For 1/1000x, I think if you put most of the energy into the radio spectrum, perhaps a single frequency or a few frequencies that you predict others will survey for, it should be easily noticeable. I’ll look for details when I get home, unless someone beats me to it.
If you put 1/1000 the mass of a galaxy into radio signals over 10 GHz bandwidth over 10 billion years, you get 2.7e28 W/Hz power spectral density. According to this paper table 2, at redshift z=2.083 (about 10 billion light years away) a radio source of 10^25.78 W/Hz was detected on Earth at a flux density of 3.54 mJy so 2.7e28 W/Hz should translate to 1580 mJy on Earth. According to this paper, NVSS has cataloged all objects of flux density >2.5 mJy over 82% of the sky so it likely has detected and cataloged the alien beacon. Unfortunately according to section 2.1.1 of this paper, “However, the large beam size does not allow one to determine precise structure of sources or to determine positions accurate enough to establish optical counterparts.” so we may not have noticed it as an anomalous object.
Back to the visible spectrum, according to this article:
So if the alien beacon is brighter than a major galaxy (not sure what that means exactly) and within 7 billion LY, then it would have been cataloged, and SDSS captures images at 5 color bands so it would be easy to use color to stand out. (SDSS runs a bunch of algorithmic filters to try to classify each light source based on color, and if none of the filters fit, the source is classified as OTHER and a human looks at it.) 1/1000 the mass of Milky Way over 10 billion years translates to 54 times the luminosity of Milky Way so it should have been noticed by SDSS. But SDSS only covers 35% of the sky, and it doesn’t seem like there’s another survey that’s comparable, so I guess there’s still a pretty good chance it wouldn’t have been noticed after all.
1580 is much more than 2.5, and even there are only a million things in their survey, surely we would notice such a bright source and inspect it in detail? It seems like there is basically nothing in the sky that bright at that redshift.
Just realized, if you combine colonization and radio beacons, 1/1000x galaxy mass would be enough to make an artificial pattern of >2.5mJy sources over an area of the sky that’s bigger than NVSS’s beam size, and that may have been noticed by someone as an anomalous cluster/pattern of radio sources.
Between the analysis we’ve done so far and revisiting Anders and Stuart’s colonization analysis, I think it’s unlikely that there are unobserved aliens who are worth looking for. Especially given that 1/1000 of a galaxy is a pretty negligible budget, I expect someone would have been willing to spend >1 galaxy on this project if it makes sense and that’s a key margin.
My current plan is to award you and Stuart each $100 prizes and declare the contest closed.
It could be a drawing, but consisting of quasars, not from individual stars.
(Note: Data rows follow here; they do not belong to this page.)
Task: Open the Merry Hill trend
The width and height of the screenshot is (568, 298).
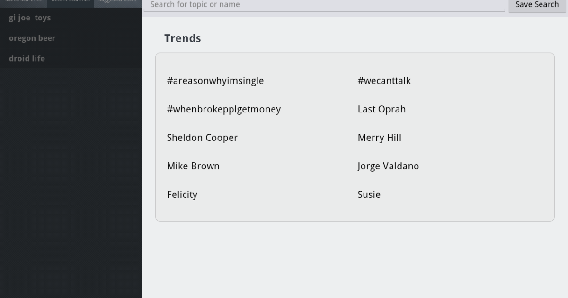Action: tap(380, 138)
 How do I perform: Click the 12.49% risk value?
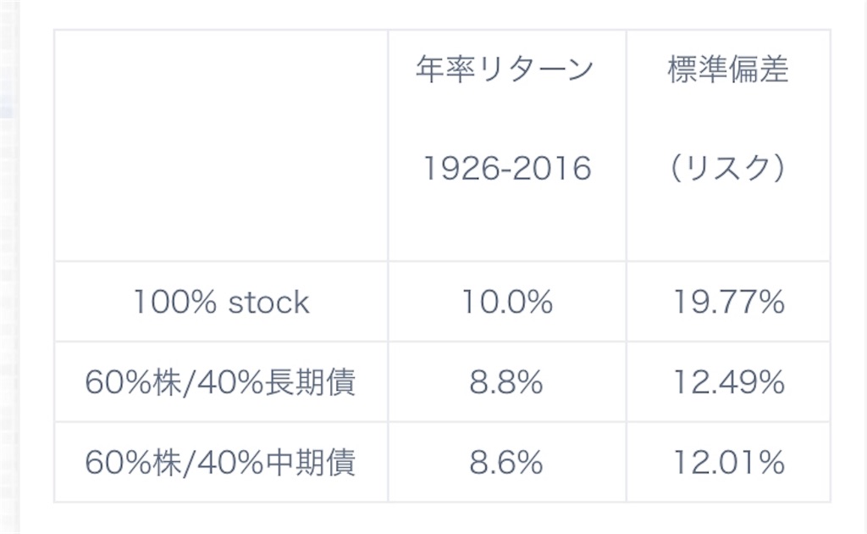tap(728, 382)
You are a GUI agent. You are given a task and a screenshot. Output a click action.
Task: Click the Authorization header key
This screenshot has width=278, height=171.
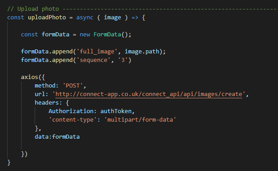coord(71,111)
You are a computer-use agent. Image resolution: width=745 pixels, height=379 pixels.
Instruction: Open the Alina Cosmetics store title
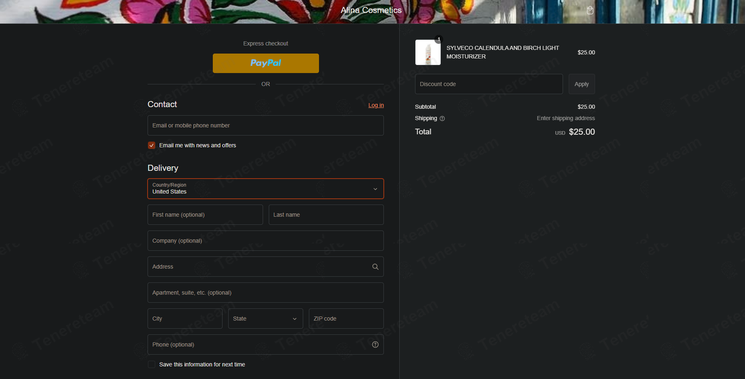371,10
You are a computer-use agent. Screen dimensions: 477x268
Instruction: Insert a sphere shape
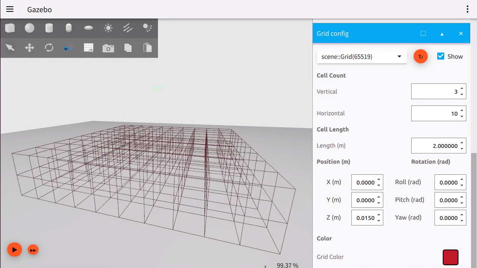pos(30,28)
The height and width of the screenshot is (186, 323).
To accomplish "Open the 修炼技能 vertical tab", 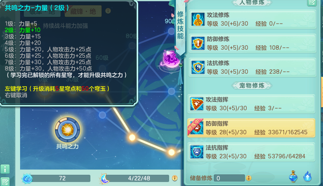I will click(180, 26).
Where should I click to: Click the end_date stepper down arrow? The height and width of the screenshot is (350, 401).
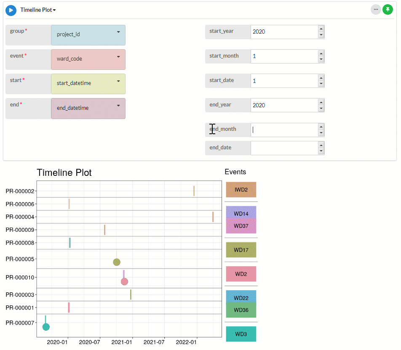[x=321, y=151]
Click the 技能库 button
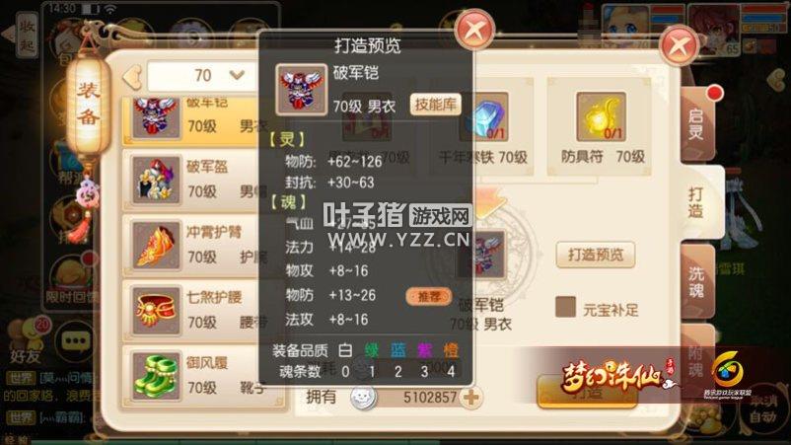791x445 pixels. click(435, 105)
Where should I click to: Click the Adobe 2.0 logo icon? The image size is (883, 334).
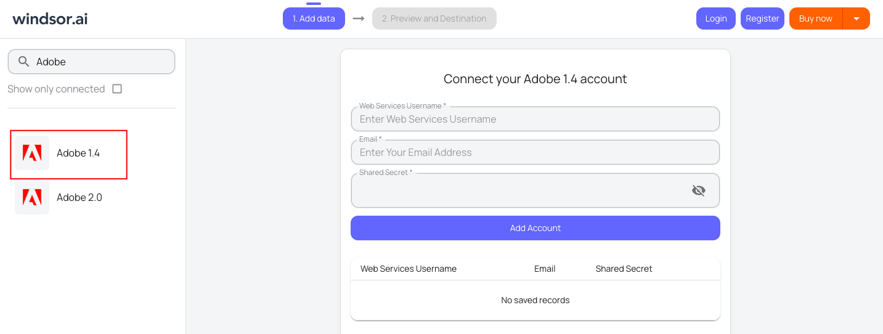[x=32, y=197]
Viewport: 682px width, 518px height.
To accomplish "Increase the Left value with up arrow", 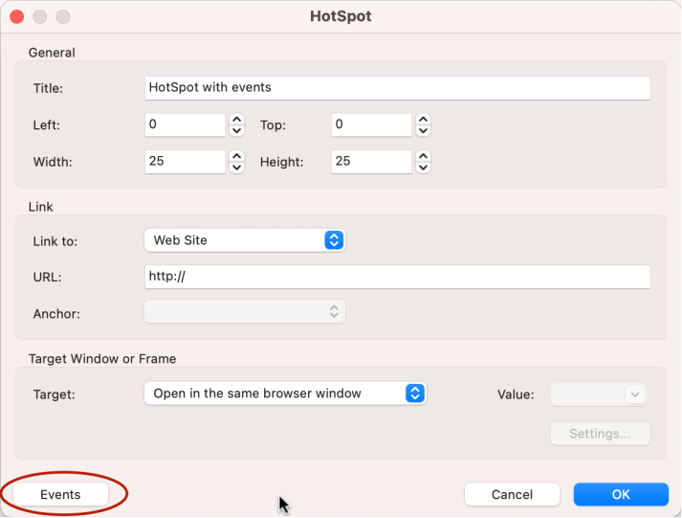I will (x=236, y=120).
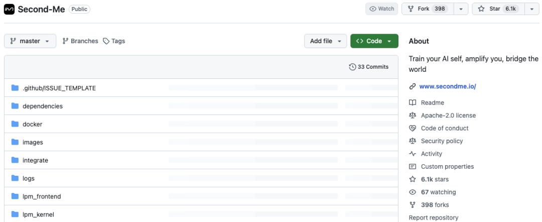Open the 33 Commits history

pyautogui.click(x=369, y=67)
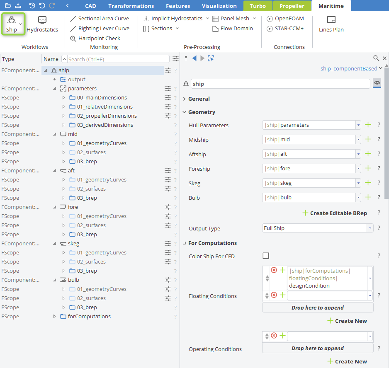This screenshot has height=368, width=389.
Task: Enable Color Ship For CFD checkbox
Action: click(x=266, y=256)
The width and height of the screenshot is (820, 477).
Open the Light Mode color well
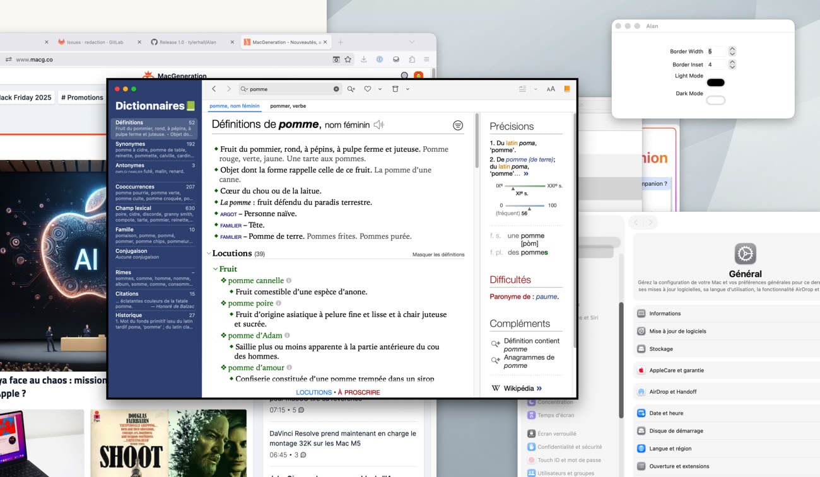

A cube with a side of 1 billion ly could have a few million galaxies in it, so the drawing’s patter could be rather complex and provide tens or hundred kilobytes of information. Or else, the drawing could be rather simple beacon like a circle.
According to this paper (which I linked to), it looked in detail at a set of S > 1.3 Jy radio sources (274 of them), in a small patch of the sky, which makes me think that there are enough bright radio sources that 1.5 Jy wouldn’t stand out that much. EDIT: Oh you can’t tell the redshift of a radio source without looking at it optically, but that requires “determine positions accurate enough to establish optical counterparts” which can’t be done with the NVSS survey data. The paper linked above did it by using another more accurate radio survey to establish optical counterparts but that survey only covered a small patch of the sky.